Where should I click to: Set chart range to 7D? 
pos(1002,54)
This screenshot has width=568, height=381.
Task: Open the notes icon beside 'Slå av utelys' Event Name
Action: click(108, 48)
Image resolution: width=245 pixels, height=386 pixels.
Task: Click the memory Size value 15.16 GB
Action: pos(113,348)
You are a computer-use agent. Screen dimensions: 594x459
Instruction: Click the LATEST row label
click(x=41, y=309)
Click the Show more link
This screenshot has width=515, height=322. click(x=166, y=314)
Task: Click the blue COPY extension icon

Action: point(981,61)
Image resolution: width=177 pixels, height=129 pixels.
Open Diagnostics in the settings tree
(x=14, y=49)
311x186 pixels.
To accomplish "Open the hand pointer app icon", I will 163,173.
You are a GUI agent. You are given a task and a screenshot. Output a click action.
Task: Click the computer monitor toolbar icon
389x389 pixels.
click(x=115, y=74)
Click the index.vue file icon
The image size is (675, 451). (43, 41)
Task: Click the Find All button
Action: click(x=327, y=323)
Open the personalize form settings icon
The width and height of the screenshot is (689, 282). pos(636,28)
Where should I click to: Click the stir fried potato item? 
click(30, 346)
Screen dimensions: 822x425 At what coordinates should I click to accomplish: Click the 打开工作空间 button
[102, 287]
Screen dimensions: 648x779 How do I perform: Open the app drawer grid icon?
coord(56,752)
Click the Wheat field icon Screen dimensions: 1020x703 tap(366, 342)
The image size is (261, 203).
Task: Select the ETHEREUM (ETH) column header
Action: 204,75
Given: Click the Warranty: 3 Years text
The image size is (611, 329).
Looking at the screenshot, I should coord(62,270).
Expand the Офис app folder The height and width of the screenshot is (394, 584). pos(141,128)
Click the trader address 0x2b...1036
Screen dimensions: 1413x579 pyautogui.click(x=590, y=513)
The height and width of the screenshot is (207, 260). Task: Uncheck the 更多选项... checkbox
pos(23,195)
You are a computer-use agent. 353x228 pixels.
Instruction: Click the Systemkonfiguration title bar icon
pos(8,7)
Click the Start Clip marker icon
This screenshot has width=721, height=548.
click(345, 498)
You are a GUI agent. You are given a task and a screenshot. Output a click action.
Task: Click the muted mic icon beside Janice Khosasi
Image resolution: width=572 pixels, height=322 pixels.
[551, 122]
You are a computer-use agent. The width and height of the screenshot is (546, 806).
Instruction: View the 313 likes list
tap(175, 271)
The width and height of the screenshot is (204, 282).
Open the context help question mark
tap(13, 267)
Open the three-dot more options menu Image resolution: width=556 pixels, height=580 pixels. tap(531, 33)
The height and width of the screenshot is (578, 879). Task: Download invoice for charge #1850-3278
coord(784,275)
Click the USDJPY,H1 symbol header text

====

◆ **A FAZER**
Edite os itens acima e troque "Instruction" por "Command". Mantenha todo o resto sem alterações.

◆ **SOLUÇÃO COMPLETA**
Where should I click to: Set chart range to 7D? 
pos(1002,54)
This screenshot has width=568, height=381.
Task: Open the notes icon beside 'Slå av utelys' Event Name
Action: click(108, 48)
Image resolution: width=245 pixels, height=386 pixels.
Task: Click the memory Size value 15.16 GB
Action: pos(113,348)
You are a computer-use agent. Screen dimensions: 594x459
Command: Click the LATEST row label
click(x=41, y=309)
Click the Show more link
This screenshot has width=515, height=322. click(x=166, y=314)
Task: Click the blue COPY extension icon

Action: point(981,61)
Image resolution: width=177 pixels, height=129 pixels.
Open Diagnostics in the settings tree
(x=14, y=49)
311x186 pixels.
To accomplish "Open the hand pointer app icon", I will 163,173.
You are a GUI agent. You are given a task and a screenshot. Output a click action.
Task: Click the computer monitor toolbar icon
389x389 pixels.
click(x=115, y=74)
Click the index.vue file icon
The image size is (675, 451). (43, 41)
Task: Click the Find All button
Action: click(x=327, y=323)
Open the personalize form settings icon
The width and height of the screenshot is (689, 282). pos(636,28)
Where should I click to: Click the stir fried potato item? 
click(30, 346)
Screen dimensions: 822x425 At what coordinates should I click to accomplish: Click the 打开工作空间 button
[102, 287]
Screen dimensions: 648x779 How do I perform: Open the app drawer grid icon?
coord(56,752)
Click the Wheat field icon Screen dimensions: 1020x703 tap(366, 342)
The image size is (261, 203).
Task: Select the ETHEREUM (ETH) column header
Action: 204,75
Given: Click the Warranty: 3 Years text
The image size is (611, 329).
Looking at the screenshot, I should coord(62,270).
Expand the Офис app folder The height and width of the screenshot is (394, 584). pos(141,128)
Click the trader address 0x2b...1036
Screen dimensions: 1413x579 pyautogui.click(x=590, y=513)
The height and width of the screenshot is (207, 260). Task: Uncheck the 更多选项... checkbox
pos(23,195)
You are a computer-use agent. 353x228 pixels.
Command: Click the Systemkonfiguration title bar icon
pos(8,7)
Click the Start Clip marker icon
This screenshot has width=721, height=548.
click(345, 498)
You are a GUI agent. You are given a task and a screenshot. Output a click action.
Task: Click the muted mic icon beside Janice Khosasi
Image resolution: width=572 pixels, height=322 pixels.
[551, 122]
You are a computer-use agent. The width and height of the screenshot is (546, 806).
Command: View the 313 likes list
tap(175, 271)
The width and height of the screenshot is (204, 282).
Open the context help question mark
tap(13, 267)
Open the three-dot more options menu Image resolution: width=556 pixels, height=580 pixels. tap(531, 33)
The height and width of the screenshot is (578, 879). Task: Download invoice for charge #1850-3278
coord(784,275)
Click the USDJPY,H1 symbol header text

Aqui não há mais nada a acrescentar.